**BRANO FORNITO**.
• • • • • • •

Dura presa di posizione del Presidente americano Donald Trump nel corso di una sessione di ascolto alla Casa Bianca alla presenza degli studenti sopravvissuti alla strage della scuola di Parkland. La sua ricetta è quella di considerare l’idea di armare gli insegnanti, dopo averli appositamente formati: “La esamineremo con attenzione, capisco che è un’ipotesi controversa ma siamo qui per ascoltare” ha risposto Trump ad uno dei presenti.

L’obiettivo del presidente americano è quello di lavorare sui controlli e sulle verifiche sul “background” dei detentori di armi: per questo motivo, infatti, si potrebbe studiare anche una norma che alzi i limiti di età per l’acquisto di armi. “Ascoltiamo, poi ci mettiamo subito al lavoro. E non solo a parole come in passato. Lo risolveremo” ha aggiunto ribadendo, di fatto, la necessità di vigilare sulla salute mentale di chi possiede armi.

• • • • • • •

**COSA FARAI**.
Riprendi il testo sulla strage di Parkland e continualo a partire dall'ultima frase riportata. Le righe che seguono non servono per continuare il testo sulla strage di Parkland.

**RIGHE MOSTRATE**.
• • • • • • •

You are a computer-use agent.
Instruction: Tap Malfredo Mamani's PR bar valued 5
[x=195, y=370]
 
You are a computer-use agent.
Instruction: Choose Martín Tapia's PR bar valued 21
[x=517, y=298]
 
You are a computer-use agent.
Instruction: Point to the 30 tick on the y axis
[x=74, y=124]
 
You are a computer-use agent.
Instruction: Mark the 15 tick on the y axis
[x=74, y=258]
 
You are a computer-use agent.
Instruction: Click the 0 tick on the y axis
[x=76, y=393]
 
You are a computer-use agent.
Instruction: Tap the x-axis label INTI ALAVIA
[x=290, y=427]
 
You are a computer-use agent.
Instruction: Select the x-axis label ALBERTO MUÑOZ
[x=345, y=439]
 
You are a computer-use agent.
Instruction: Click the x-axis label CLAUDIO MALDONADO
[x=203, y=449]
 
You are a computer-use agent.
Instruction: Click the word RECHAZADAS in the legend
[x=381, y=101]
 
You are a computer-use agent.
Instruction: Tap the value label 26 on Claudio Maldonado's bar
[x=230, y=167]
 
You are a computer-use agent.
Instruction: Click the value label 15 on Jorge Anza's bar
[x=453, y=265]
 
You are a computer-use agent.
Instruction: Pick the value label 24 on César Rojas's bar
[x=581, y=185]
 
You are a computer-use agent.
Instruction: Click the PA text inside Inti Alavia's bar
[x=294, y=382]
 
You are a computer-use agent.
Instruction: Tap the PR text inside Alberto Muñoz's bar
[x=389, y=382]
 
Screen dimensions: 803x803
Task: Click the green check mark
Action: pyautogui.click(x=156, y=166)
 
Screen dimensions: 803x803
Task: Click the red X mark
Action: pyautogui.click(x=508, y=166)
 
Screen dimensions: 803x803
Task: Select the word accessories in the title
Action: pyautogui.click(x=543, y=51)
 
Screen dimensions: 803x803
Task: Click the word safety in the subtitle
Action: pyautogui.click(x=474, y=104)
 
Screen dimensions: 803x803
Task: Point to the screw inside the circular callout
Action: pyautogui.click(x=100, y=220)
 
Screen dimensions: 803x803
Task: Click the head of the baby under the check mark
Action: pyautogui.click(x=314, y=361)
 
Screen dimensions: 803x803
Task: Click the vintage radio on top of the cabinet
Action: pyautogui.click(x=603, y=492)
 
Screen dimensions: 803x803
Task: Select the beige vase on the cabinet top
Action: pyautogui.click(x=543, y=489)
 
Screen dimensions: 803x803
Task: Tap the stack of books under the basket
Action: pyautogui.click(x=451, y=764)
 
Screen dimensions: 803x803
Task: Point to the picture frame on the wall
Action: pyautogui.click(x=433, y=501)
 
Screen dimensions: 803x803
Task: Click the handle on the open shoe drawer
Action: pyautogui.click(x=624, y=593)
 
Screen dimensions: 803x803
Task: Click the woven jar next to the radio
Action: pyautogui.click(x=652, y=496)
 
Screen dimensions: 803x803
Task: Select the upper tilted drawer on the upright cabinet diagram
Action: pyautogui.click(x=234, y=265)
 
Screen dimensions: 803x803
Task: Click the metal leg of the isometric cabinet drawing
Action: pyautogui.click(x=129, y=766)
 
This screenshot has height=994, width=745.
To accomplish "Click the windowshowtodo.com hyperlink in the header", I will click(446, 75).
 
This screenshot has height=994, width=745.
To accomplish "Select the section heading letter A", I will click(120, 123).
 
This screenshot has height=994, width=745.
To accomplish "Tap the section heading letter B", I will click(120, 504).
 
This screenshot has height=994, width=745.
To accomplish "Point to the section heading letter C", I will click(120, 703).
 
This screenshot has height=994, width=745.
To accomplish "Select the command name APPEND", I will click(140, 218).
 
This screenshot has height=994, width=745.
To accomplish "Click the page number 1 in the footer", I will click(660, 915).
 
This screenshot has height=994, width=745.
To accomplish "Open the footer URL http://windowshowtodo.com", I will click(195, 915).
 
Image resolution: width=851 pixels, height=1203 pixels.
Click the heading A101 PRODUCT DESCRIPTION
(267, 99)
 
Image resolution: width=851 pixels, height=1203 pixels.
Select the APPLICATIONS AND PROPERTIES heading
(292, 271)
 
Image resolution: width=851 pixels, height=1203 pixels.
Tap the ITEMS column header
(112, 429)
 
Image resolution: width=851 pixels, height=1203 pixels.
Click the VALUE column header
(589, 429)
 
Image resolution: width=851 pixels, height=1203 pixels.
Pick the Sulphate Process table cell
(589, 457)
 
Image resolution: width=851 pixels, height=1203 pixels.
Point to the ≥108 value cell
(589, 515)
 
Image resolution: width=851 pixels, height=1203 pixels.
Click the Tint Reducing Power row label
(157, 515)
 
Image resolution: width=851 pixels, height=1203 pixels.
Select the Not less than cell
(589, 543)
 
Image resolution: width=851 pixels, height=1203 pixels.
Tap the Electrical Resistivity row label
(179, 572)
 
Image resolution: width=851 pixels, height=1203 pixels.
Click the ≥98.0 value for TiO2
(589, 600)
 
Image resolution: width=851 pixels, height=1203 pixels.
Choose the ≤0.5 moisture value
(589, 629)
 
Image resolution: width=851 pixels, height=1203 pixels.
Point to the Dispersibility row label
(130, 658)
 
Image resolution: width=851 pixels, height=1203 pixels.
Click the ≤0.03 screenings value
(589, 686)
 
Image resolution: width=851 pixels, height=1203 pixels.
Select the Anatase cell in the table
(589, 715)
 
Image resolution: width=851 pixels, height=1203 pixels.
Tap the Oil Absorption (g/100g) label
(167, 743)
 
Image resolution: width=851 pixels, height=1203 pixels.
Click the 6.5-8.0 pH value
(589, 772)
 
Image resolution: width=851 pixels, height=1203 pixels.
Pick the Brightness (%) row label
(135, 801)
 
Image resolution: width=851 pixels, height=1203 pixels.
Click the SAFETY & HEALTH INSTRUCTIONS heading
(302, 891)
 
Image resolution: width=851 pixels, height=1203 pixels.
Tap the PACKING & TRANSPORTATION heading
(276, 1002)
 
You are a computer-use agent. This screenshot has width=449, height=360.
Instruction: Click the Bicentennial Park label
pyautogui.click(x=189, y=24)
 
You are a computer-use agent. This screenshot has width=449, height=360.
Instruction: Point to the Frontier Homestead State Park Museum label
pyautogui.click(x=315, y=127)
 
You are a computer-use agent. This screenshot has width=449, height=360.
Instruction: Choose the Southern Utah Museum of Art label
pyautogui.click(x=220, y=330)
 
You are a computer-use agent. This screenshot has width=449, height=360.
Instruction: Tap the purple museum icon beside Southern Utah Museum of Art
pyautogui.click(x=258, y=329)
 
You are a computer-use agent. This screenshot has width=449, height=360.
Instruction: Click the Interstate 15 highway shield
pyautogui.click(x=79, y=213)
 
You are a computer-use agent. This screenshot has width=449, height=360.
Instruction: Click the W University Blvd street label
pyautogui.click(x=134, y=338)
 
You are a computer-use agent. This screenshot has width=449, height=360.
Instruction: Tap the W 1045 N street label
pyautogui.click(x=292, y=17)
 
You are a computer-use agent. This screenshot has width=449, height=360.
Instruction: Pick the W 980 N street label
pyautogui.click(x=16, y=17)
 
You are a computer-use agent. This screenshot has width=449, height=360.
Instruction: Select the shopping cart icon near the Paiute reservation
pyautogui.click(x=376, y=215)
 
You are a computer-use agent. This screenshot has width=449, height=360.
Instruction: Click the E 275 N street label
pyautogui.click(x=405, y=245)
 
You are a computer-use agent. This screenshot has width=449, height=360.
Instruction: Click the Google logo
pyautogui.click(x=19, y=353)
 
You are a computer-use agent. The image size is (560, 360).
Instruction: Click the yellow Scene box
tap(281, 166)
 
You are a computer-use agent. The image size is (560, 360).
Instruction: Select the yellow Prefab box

• • • • • • •

**RISPOSTA ALL'ESERCIZIO**.
L’autore della sparatoria nella scuola in Florida – che ha ucciso 17 persone - “non avrebbe dovuto avere accesso ad un’arma da fuoco” ha detto Dana Loesch, portavoce della Nra, ovvero la lobby americana delle armi, che ha preso parte ad un incontro con gli studenti sopravvissuti. In merito al killer che ha fatto la strage ha parlato di “gente matta che non dovrebbe essere in grado di possedere un’arma”.